Entitle-itis also causes great memory loss. The fact that the Vols improved their team GPA from a 2.08 to a 2.71 from last fall to this spring becomes irrelevant. Remembering that the defense is changing from a 4-3 scheme to a 3-4 becomes difficult, let alone remembering the academic, behavioral, and recruitment mess that Derek Dooley inherited after the exits of Fulmer and Lane Kiffin.

But, as with any disease, people have to want to take proactive steps to find a cure. The fans in Knoxville would rather slap another band-aid on their problem by bringing in their fourth coach in six years rather than suffer the growing pains that come with rebuilding a program.

Despite Dooley’s efforts to raise GPAs so that players can have a life beyond college football, or publicly reprimanding players like Tyler Bray who have put themselves before the team, the only thing Tennessee fans care about is the number in the win column.

Apparently, lower crime figures and higher graduation rates have no place on the checkerboard.

If I were in Tennessee’s senior administration, I would be defending Dooley.

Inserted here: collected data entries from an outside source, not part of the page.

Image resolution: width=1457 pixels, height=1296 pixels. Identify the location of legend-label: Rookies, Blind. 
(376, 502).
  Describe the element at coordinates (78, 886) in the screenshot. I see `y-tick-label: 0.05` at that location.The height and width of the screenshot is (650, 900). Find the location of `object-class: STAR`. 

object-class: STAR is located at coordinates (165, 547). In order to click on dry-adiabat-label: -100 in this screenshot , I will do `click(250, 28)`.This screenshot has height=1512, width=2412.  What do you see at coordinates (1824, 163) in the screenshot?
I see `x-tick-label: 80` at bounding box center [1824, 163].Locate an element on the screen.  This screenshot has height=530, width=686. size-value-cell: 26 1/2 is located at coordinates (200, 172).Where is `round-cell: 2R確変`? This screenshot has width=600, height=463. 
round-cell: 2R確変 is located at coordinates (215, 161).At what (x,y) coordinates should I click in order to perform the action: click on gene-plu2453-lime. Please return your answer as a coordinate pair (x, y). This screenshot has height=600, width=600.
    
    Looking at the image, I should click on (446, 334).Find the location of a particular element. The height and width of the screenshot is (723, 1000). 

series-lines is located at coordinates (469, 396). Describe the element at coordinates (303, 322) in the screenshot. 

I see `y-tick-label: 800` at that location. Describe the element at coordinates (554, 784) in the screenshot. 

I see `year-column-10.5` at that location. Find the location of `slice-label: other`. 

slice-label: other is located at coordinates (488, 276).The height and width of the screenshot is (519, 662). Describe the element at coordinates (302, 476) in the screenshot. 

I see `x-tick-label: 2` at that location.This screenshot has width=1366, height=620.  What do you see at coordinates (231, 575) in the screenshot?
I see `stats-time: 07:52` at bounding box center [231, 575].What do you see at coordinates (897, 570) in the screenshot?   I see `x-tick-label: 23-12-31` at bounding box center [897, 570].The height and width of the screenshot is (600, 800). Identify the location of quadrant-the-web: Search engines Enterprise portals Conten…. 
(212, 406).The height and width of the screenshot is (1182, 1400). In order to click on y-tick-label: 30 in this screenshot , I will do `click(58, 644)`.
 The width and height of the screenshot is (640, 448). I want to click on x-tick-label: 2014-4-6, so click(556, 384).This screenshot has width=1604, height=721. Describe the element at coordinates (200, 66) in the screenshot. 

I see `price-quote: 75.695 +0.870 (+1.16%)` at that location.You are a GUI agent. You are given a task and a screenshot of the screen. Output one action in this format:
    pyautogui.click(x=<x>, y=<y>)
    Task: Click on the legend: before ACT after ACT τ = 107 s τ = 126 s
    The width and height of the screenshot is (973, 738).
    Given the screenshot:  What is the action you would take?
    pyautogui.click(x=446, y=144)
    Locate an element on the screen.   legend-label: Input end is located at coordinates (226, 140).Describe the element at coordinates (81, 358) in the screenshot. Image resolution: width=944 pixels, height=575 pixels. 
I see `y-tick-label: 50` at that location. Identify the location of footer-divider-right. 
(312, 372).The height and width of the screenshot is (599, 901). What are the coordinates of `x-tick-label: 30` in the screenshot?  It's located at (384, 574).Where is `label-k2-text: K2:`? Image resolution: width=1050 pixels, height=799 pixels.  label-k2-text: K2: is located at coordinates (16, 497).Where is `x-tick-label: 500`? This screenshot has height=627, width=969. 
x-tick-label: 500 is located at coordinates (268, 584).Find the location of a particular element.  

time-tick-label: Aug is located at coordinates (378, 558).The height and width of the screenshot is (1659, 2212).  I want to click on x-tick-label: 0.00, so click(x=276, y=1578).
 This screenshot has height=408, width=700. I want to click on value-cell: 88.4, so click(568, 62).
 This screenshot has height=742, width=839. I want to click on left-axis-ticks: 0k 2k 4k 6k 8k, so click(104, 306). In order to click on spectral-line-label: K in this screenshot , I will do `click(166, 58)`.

Because if I let him go, no coach in his right mind would want to come into Knoxville and work as hard as he has to change the culture for the better.

But, since I’m not, I’m going to encourage UT to shoot themselves in the foot and let Dooley go. If they don’t appreciate a coach who is willing to spend the time and energy to build standards for the team and clean up the mess in Knoxville, they don’t deserve to have one.

It’s not anything a band-aid can’t fix, right?

In the meantime, I’ll be proud that Mark Richt and the rest of us in Dawg Nation survived last season, because watching the tenth-ranked Georgia Bulldogs this year has been rather enjoyable.

I guess it’s proof that the right dosage of humility does an SEC fan good every now and then, just as long as you’re just willing to take it.

Sports editor Katie Greene is a junior mass communications major.